Devansh Mehta, editor and co-founder of the St Stephen's Weekly, was on April 15 suspended for 9 days after a one-man inquiry committee appointed by the college principal found him guilty of "breach of discipline".
The court will hear Mehta's petition, which was filed on Thursday, on Friday.
Mehta, a final-year philosophy student, was allegedly suspended for launching the online magazine without getting clearance from the college principal.
The college banned the e-zine started by Mehta and other students over an interview of the principal, which, he said, had not been cleared. The e-zine went live on March 7 and registered over 2,000 hits but was taken down on March 12.
In his petition, Mehta called the ban "arbitrary, illegal, malafide and shockingly unreasonable".
Mehta sought "quashing of the order banning/suspending publication of the St Stephen's Weekly, stay on the suspension order and restraining the principal from taking any further action against him".
Mehta has also requested that he be reconsidered for the Rai Saheb Banarsi Das Memorial Prize, for which he was earlier selected by the college but was dropped from the list in the wake of the controversy.
Students, faculty and the alumni of the college have questioned the principal's decision to ban the magazine and criticised him for stifling "student dissent".
In their petition to Delhi chief minister Arvind Kejriwal, students have requested him to refuse the invitation to attend the convocation ceremony on April 18.
The letter says that "every instance of student dissent has been stamped out using punitive measures, the explanations for which have been inadequate".
According to sources, Kejriwal has not seen the petition yet but will review the matter on Friday.
Thampu, meanwhile, has taken on Prof Vijay Tankha, head of the college's philosophy department, for "skipping the meeting with the principal" and for "sneaking the name of Mehta behind the back of the principal" to the college office.

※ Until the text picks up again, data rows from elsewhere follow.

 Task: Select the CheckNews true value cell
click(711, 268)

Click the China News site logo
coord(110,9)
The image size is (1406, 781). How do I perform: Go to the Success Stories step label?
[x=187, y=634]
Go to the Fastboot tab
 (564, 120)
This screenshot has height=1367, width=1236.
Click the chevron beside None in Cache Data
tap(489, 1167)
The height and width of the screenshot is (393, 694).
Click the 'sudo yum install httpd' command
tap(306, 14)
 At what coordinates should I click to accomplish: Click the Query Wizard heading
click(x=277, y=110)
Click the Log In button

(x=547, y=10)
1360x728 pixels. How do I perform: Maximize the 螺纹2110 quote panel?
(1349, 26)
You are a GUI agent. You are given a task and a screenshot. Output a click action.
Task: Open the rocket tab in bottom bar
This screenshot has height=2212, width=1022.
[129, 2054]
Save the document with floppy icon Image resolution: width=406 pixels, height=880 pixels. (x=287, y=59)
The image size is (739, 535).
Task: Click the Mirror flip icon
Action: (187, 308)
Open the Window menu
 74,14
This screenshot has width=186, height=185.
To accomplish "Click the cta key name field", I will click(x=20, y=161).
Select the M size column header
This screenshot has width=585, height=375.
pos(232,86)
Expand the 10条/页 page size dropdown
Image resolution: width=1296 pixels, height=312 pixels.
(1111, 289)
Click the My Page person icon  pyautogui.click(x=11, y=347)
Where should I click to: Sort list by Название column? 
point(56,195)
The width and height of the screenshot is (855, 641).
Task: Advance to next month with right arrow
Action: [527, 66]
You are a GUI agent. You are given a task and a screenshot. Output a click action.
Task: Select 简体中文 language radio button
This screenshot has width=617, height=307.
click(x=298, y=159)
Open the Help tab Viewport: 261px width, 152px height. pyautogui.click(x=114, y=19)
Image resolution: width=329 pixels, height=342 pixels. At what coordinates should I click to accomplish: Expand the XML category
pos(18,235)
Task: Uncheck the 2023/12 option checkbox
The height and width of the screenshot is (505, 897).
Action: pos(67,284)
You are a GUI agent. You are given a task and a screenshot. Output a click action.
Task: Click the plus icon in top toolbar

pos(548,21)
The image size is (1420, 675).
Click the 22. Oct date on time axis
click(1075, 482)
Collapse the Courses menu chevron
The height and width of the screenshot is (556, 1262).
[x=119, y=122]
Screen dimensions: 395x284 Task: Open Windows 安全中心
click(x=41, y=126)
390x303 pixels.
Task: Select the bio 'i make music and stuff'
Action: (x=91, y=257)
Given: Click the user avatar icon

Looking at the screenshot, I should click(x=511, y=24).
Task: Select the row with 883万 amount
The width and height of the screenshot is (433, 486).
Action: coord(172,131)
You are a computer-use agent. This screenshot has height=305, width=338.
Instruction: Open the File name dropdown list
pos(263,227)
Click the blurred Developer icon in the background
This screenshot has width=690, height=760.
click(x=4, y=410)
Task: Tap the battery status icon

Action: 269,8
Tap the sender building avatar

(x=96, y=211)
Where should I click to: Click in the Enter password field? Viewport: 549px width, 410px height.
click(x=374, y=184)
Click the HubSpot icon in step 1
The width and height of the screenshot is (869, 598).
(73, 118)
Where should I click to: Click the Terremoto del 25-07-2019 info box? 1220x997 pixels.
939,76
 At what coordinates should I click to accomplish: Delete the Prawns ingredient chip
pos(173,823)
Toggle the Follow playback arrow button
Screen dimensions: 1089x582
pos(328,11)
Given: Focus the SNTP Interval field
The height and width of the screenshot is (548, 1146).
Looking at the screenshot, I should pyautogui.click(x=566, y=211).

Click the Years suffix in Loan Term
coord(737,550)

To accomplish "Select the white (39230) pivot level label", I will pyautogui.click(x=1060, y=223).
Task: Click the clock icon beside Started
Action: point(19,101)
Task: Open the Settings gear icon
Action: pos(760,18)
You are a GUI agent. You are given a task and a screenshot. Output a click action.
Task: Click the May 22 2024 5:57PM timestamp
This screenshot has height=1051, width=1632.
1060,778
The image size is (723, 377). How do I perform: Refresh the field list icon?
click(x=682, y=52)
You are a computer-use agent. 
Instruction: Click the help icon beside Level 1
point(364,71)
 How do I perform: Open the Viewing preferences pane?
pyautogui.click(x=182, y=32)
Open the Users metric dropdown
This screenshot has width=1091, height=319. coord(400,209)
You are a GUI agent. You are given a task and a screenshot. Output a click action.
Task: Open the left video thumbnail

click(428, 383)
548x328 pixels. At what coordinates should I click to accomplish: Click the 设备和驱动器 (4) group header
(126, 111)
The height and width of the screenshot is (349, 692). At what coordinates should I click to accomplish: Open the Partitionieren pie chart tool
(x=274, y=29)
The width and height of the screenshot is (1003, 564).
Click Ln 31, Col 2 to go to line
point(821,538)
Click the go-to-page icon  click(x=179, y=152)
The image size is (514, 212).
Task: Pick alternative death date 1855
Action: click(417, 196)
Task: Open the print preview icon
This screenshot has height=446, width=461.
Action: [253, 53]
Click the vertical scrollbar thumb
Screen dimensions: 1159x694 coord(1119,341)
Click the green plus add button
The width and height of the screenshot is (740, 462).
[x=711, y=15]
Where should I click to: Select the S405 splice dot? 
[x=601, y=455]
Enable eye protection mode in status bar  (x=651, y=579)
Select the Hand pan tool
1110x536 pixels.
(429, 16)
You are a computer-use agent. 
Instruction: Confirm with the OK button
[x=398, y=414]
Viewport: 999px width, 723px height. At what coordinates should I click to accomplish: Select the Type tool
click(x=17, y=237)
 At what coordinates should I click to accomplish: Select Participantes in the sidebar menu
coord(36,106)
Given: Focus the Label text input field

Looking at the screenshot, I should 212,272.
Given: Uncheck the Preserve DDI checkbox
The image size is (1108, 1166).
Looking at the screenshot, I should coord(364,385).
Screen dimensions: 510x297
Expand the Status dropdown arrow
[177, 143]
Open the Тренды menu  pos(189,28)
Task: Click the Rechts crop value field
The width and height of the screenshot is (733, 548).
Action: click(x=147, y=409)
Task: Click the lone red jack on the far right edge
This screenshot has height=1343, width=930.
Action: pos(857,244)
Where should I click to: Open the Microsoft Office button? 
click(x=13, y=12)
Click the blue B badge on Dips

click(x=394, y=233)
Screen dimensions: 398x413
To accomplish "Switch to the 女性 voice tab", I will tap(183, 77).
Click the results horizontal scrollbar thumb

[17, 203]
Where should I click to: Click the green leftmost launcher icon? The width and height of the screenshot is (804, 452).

Thampu maintains that the suspension is justified and said Mehta had failed to apologise and persisted in his defiant behaviour despite efforts made by Prof Sanjay Rao Ayde, who headed the one-member disciplinary committee, to solve the issue within the college.
A senior member of the faculty speaking to HT questioned the suspension and said, "If Mehta is being punished for publishing the magazine without Thampu's permission then all the four members should be suspended. But if the disciplinary action is due to Mehta speaking to the media, then the suspension is unconstitutional. There is no rule that restricts a member of college from talking to the media."
Prominent alumni have already spoken out against Thampu's decision.